**** Materials provided ****
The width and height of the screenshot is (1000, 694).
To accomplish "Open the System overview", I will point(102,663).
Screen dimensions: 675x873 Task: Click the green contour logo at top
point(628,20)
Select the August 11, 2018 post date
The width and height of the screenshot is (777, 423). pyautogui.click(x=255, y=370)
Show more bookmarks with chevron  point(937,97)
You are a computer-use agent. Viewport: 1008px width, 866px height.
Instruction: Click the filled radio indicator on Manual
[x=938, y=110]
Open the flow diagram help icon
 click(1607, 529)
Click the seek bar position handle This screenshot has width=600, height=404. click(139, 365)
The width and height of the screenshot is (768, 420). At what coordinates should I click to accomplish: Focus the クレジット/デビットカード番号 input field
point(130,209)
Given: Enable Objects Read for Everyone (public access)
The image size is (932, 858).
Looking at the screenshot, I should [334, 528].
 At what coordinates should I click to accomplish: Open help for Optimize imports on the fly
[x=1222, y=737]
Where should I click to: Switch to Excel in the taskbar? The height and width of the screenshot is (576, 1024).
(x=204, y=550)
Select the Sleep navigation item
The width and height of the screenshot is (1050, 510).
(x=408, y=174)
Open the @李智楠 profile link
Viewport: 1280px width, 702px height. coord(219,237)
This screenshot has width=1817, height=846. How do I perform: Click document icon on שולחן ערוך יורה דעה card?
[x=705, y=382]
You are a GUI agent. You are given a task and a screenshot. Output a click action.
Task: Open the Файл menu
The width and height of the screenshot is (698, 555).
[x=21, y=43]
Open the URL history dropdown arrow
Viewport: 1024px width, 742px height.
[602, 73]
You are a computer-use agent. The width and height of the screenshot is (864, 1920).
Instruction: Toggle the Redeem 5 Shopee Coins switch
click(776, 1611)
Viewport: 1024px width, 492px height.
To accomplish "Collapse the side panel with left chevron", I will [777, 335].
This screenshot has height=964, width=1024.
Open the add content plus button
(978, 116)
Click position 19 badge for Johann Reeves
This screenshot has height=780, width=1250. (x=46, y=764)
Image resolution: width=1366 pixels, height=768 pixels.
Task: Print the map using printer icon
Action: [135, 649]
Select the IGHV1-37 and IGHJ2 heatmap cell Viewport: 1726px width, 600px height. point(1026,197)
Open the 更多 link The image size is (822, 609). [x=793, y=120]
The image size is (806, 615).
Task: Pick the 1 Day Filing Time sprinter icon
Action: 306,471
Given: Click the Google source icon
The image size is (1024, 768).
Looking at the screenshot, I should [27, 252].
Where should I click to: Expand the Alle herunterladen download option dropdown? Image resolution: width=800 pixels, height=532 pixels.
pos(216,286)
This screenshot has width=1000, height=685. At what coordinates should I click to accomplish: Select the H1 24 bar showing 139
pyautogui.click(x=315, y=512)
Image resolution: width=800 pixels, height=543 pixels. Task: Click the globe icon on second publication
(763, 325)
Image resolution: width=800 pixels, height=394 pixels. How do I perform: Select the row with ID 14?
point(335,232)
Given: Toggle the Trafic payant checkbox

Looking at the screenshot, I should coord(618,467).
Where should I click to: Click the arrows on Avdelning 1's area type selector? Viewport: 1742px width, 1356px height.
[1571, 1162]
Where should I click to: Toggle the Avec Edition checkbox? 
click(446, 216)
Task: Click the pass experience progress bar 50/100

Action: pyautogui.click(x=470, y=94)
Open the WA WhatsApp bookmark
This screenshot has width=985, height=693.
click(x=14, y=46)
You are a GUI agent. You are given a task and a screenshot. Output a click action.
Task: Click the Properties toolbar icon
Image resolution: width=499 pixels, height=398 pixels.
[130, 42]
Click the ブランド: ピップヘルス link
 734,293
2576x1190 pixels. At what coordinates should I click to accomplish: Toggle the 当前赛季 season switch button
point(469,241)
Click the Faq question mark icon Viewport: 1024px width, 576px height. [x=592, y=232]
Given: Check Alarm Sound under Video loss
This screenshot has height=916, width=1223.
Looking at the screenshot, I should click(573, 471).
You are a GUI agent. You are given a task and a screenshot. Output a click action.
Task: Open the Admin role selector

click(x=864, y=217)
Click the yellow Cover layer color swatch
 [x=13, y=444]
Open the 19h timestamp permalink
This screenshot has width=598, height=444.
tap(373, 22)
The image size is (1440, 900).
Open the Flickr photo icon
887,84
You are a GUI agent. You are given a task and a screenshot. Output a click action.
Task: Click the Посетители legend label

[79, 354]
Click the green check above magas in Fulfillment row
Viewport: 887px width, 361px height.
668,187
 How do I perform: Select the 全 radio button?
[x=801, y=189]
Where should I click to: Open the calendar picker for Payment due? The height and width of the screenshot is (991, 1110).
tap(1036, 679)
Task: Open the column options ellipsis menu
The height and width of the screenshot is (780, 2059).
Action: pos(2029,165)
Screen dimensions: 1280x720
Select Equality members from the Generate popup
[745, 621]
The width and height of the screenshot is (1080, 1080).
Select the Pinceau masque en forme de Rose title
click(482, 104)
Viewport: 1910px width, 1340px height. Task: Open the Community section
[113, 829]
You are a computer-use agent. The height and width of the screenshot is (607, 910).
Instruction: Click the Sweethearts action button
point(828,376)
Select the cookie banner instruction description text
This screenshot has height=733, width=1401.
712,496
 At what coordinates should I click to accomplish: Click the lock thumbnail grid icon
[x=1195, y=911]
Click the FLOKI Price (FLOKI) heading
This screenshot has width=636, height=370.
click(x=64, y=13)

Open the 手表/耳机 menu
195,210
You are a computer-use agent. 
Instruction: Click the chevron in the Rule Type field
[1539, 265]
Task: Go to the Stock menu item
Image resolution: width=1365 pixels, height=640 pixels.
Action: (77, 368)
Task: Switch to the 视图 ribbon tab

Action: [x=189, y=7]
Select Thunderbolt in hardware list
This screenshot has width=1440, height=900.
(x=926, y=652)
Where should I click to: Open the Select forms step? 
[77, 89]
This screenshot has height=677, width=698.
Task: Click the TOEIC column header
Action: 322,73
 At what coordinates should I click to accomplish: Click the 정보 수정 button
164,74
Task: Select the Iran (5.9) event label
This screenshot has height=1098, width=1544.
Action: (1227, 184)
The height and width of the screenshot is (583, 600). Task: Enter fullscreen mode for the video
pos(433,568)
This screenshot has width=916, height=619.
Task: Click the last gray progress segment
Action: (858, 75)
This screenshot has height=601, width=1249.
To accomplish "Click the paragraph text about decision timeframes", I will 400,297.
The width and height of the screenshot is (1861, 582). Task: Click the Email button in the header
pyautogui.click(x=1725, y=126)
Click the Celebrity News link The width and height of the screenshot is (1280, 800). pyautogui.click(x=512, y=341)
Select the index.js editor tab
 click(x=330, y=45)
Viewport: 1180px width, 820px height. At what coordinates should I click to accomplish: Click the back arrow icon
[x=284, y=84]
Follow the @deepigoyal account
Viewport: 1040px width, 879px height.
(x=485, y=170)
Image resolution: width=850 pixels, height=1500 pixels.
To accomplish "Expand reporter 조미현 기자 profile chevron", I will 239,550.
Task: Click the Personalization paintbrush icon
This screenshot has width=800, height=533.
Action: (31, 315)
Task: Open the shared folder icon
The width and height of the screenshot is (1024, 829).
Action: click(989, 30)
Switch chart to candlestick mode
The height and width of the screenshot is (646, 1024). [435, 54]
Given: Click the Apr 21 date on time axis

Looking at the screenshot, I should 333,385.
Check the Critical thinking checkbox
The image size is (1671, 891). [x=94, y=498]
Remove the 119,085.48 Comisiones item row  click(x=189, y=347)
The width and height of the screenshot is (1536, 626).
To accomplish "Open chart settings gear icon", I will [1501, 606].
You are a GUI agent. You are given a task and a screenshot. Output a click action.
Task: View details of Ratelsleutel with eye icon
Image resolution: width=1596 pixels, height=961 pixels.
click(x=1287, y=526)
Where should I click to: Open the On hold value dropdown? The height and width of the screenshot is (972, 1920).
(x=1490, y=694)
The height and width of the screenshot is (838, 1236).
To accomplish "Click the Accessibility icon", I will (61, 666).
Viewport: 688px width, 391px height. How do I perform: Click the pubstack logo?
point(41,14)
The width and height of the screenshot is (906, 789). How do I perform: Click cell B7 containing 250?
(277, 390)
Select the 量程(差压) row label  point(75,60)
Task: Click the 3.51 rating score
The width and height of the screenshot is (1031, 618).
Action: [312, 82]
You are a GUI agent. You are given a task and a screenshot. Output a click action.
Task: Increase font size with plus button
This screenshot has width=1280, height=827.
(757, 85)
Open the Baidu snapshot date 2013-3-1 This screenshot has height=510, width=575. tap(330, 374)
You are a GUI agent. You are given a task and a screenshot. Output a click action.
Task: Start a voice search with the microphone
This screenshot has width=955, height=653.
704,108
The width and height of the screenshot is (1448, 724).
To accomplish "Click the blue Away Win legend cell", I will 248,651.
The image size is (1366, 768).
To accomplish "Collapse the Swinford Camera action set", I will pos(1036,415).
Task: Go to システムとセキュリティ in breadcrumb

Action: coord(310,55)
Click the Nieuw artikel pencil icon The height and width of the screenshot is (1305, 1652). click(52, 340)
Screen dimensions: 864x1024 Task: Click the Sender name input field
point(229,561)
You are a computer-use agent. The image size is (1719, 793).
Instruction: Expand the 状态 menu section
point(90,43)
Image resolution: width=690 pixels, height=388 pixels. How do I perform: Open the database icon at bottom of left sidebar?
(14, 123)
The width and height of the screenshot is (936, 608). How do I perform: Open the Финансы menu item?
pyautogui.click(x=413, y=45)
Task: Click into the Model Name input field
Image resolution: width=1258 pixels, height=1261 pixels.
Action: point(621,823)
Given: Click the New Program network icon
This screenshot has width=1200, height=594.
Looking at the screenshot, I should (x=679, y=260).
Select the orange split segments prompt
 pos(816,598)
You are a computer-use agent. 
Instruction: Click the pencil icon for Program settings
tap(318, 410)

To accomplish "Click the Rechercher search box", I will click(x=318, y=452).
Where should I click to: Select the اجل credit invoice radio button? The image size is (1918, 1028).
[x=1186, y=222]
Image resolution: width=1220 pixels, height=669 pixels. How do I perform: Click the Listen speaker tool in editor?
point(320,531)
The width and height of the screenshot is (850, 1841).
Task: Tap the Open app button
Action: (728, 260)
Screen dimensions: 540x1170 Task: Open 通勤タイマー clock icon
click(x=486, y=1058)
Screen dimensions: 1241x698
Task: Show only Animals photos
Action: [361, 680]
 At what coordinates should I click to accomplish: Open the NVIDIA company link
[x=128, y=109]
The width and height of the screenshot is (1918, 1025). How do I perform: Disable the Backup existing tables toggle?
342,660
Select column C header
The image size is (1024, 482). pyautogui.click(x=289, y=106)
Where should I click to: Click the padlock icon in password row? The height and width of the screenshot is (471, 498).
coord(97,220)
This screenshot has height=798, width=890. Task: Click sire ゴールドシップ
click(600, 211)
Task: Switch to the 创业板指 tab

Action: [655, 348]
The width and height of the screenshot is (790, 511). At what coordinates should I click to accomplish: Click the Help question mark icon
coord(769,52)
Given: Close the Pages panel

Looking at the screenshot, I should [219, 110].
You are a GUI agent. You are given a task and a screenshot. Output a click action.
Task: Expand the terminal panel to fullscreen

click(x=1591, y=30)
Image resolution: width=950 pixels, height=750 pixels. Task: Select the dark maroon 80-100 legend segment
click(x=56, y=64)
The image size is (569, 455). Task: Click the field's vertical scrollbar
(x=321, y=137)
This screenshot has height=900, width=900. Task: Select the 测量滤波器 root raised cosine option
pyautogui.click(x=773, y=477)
****
> **About this task**
In the entries above, find every line with the word "search" and list it.

> **Completed exercise**
Task: Start a voice search with the microphone
To accomplish "Click the Rechercher search box", I will click(x=318, y=452).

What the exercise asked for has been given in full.